Data on locating visible targets:

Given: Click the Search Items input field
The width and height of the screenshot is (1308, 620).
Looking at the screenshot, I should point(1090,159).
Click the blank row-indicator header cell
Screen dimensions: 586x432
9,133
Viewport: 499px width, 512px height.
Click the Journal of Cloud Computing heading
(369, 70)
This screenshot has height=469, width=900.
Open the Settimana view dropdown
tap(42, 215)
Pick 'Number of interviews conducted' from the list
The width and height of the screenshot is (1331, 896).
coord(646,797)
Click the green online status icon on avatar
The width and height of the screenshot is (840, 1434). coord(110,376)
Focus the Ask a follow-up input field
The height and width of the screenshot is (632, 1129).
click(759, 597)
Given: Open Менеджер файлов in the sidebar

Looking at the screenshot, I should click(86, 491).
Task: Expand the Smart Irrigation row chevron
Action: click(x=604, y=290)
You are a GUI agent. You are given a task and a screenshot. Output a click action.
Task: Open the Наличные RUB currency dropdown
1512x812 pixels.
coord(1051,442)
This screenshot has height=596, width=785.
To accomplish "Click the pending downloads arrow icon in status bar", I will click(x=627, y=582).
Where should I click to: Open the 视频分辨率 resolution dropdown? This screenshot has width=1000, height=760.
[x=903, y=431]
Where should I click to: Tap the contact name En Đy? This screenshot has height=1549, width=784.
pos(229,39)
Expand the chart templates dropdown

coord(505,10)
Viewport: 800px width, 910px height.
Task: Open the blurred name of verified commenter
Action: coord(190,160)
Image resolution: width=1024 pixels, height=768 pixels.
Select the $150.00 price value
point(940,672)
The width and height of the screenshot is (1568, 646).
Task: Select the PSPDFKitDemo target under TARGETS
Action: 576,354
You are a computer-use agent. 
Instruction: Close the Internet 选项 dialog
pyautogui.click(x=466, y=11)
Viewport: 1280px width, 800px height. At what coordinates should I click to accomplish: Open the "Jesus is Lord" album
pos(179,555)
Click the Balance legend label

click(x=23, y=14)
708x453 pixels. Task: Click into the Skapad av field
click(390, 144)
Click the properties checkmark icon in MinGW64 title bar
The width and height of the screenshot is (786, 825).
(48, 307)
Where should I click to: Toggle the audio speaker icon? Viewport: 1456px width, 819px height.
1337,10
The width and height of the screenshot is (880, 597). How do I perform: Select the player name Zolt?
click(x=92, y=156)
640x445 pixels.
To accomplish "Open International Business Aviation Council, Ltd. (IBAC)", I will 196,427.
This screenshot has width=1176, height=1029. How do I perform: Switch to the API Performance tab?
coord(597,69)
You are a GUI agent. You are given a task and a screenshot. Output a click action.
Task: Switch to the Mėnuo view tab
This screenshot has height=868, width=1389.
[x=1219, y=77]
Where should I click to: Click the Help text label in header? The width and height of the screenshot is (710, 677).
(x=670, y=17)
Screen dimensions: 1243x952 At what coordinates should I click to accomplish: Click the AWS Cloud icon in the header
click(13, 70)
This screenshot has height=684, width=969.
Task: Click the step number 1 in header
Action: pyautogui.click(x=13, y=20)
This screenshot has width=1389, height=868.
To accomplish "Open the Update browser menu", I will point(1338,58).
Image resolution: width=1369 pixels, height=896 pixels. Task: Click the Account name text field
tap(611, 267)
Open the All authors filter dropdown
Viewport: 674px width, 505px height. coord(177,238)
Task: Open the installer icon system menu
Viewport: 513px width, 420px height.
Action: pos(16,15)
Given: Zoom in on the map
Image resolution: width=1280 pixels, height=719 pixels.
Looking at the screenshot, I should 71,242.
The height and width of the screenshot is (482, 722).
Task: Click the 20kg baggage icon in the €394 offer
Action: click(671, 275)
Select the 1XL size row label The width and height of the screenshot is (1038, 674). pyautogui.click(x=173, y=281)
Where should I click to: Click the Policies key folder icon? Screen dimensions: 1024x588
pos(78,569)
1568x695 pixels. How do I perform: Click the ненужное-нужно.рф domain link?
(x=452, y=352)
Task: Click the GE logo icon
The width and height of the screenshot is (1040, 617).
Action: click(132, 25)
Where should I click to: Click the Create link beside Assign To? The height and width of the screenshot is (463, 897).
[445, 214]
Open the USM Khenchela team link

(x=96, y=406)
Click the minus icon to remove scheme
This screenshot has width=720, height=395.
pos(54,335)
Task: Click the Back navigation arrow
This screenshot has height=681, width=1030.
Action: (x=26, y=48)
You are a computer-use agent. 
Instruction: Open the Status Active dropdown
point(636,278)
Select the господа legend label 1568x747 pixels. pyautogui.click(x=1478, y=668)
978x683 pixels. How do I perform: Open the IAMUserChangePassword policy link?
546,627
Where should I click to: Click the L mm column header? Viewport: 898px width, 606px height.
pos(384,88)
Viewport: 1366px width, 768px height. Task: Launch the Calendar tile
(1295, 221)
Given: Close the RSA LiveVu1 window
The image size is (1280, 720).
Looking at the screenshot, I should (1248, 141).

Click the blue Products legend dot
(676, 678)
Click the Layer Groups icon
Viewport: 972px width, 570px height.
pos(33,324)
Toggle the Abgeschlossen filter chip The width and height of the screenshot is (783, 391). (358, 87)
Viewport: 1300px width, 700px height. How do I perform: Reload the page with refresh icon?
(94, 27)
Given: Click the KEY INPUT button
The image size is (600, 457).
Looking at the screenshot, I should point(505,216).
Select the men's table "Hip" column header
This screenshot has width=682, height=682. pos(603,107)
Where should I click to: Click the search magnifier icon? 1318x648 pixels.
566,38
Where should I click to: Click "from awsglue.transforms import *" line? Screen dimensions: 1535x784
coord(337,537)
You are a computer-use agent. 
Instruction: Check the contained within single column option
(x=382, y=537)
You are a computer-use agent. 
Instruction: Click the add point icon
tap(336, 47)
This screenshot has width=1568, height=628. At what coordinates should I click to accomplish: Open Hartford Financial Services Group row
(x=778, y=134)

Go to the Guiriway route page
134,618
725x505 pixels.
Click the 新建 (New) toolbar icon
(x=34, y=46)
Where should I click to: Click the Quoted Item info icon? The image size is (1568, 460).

WHAT THE TASK REQUIRES:
In the records, starting with the line that contains "This screenshot has width=1389, height=868." and going on through the line that contains "Action: pos(16,15)", change "installer" to "setup" and write out only those lines with nothing else altered.

PROBLEM SOLUTION:
This screenshot has width=1389, height=868.
To accomplish "Open the Update browser menu", I will point(1338,58).
Image resolution: width=1369 pixels, height=896 pixels. Task: Click the Account name text field
tap(611, 267)
Open the All authors filter dropdown
Viewport: 674px width, 505px height. coord(177,238)
Task: Open the setup icon system menu
Viewport: 513px width, 420px height.
Action: pos(16,15)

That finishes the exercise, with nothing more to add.